■ **SET TASK**
Turn every line of the records below into a row of a Markdown table with two columns, Row and Record, leaving out blank lines and numbering rows in order.
☆ ☆ ☆
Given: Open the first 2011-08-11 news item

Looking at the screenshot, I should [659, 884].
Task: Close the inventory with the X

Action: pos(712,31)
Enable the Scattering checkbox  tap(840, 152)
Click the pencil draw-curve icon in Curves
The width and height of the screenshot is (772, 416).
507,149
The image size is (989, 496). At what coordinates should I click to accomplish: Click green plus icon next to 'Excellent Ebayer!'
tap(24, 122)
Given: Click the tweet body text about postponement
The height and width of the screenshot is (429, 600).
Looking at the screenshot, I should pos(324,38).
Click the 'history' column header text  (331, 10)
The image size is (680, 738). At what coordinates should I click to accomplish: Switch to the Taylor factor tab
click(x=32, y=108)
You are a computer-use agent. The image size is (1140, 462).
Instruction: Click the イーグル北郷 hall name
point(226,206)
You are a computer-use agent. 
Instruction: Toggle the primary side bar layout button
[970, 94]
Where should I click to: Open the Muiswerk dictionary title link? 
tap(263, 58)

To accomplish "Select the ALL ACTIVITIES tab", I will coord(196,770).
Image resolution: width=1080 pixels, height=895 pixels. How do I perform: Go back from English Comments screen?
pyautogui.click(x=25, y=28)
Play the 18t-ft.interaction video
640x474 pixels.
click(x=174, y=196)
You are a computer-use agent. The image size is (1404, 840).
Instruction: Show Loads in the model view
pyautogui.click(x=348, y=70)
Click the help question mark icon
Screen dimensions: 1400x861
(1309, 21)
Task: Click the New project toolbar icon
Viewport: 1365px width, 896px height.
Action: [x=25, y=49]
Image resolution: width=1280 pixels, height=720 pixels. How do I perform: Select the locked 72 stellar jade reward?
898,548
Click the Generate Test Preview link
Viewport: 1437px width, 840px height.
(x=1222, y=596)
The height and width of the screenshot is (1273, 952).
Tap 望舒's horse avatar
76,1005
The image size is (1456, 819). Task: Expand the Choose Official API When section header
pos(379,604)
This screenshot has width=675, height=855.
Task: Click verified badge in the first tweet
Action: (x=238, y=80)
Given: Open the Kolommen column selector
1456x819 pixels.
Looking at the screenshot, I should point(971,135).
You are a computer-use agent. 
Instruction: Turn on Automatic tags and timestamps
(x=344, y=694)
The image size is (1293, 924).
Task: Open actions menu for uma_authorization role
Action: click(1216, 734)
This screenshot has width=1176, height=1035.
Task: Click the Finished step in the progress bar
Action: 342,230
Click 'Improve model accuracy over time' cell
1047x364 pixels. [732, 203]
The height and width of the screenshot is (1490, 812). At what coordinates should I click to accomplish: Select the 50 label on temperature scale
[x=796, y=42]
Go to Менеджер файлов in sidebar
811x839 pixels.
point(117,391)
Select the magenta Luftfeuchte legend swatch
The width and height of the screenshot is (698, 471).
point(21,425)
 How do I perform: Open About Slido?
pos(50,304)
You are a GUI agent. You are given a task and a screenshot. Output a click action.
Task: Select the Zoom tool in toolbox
☆ ☆ ☆
■ **THE COMPLETED TASK**
| Row | Record |
|---|---|
| 1 | Given: Open the first 2011-08-11 news item |
| 2 | Looking at the screenshot, I should [659, 884]. |
| 3 | Task: Close the inventory with the X |
| 4 | Action: pos(712,31) |
| 5 | Enable the Scattering checkbox  tap(840, 152) |
| 6 | Click the pencil draw-curve icon in Curves |
| 7 | The width and height of the screenshot is (772, 416). |
| 8 | 507,149 |
| 9 | The image size is (989, 496). At what coordinates should I click to accomplish: Click green plus icon next to 'Excellent Ebayer!' |
| 10 | tap(24, 122) |
| 11 | Given: Click the tweet body text about postponement |
| 12 | The height and width of the screenshot is (429, 600). |
| 13 | Looking at the screenshot, I should pos(324,38). |
| 14 | Click the 'history' column header text  (331, 10) |
| 15 | The image size is (680, 738). At what coordinates should I click to accomplish: Switch to the Taylor factor tab |
| 16 | click(x=32, y=108) |
| 17 | You are a computer-use agent. The image size is (1140, 462). |
| 18 | Instruction: Click the イーグル北郷 hall name |
| 19 | point(226,206) |
| 20 | You are a computer-use agent.  |
| 21 | Instruction: Toggle the primary side bar layout button |
| 22 | [970, 94] |
| 23 | Where should I click to: Open the Muiswerk dictionary title link?  |
| 24 | tap(263, 58) |
| 25 | To accomplish "Select the ALL ACTIVITIES tab", I will coord(196,770). |
| 26 | Image resolution: width=1080 pixels, height=895 pixels. How do I perform: Go back from English Comments screen? |
| 27 | pyautogui.click(x=25, y=28) |
| 28 | Play the 18t-ft.interaction video |
| 29 | 640x474 pixels. |
| 30 | click(x=174, y=196) |
| 31 | You are a computer-use agent. The image size is (1404, 840). |
| 32 | Instruction: Show Loads in the model view |
| 33 | pyautogui.click(x=348, y=70) |
| 34 | Click the help question mark icon |
| 35 | Screen dimensions: 1400x861 |
| 36 | (1309, 21) |
| 37 | Task: Click the New project toolbar icon |
| 38 | Viewport: 1365px width, 896px height. |
| 39 | Action: [x=25, y=49] |
| 40 | Image resolution: width=1280 pixels, height=720 pixels. How do I perform: Select the locked 72 stellar jade reward? |
| 41 | 898,548 |
| 42 | Click the Generate Test Preview link |
| 43 | Viewport: 1437px width, 840px height. |
| 44 | (x=1222, y=596) |
| 45 | The height and width of the screenshot is (1273, 952). |
| 46 | Tap 望舒's horse avatar |
| 47 | 76,1005 |
| 48 | The image size is (1456, 819). Task: Expand the Choose Official API When section header |
| 49 | pos(379,604) |
| 50 | This screenshot has width=675, height=855. |
| 51 | Task: Click verified badge in the first tweet |
| 52 | Action: (x=238, y=80) |
| 53 | Given: Open the Kolommen column selector |
| 54 | 1456x819 pixels. |
| 55 | Looking at the screenshot, I should point(971,135). |
| 56 | You are a computer-use agent.  |
| 57 | Instruction: Turn on Automatic tags and timestamps |
| 58 | (x=344, y=694) |
| 59 | The image size is (1293, 924). |
| 60 | Task: Open actions menu for uma_authorization role |
| 61 | Action: click(1216, 734) |
| 62 | This screenshot has width=1176, height=1035. |
| 63 | Task: Click the Finished step in the progress bar |
| 64 | Action: 342,230 |
| 65 | Click 'Improve model accuracy over time' cell |
| 66 | 1047x364 pixels. [732, 203] |
| 67 | The height and width of the screenshot is (1490, 812). At what coordinates should I click to accomplish: Select the 50 label on temperature scale |
| 68 | [x=796, y=42] |
| 69 | Go to Менеджер файлов in sidebar |
| 70 | 811x839 pixels. |
| 71 | point(117,391) |
| 72 | Select the magenta Luftfeuchte legend swatch |
| 73 | The width and height of the screenshot is (698, 471). |
| 74 | point(21,425) |
| 75 |  How do I perform: Open About Slido? |
| 76 | pos(50,304) |
| 77 | You are a GUI agent. You are given a task and a screenshot. Output a click action. |
| 78 | Task: Select the Zoom tool in toolbox |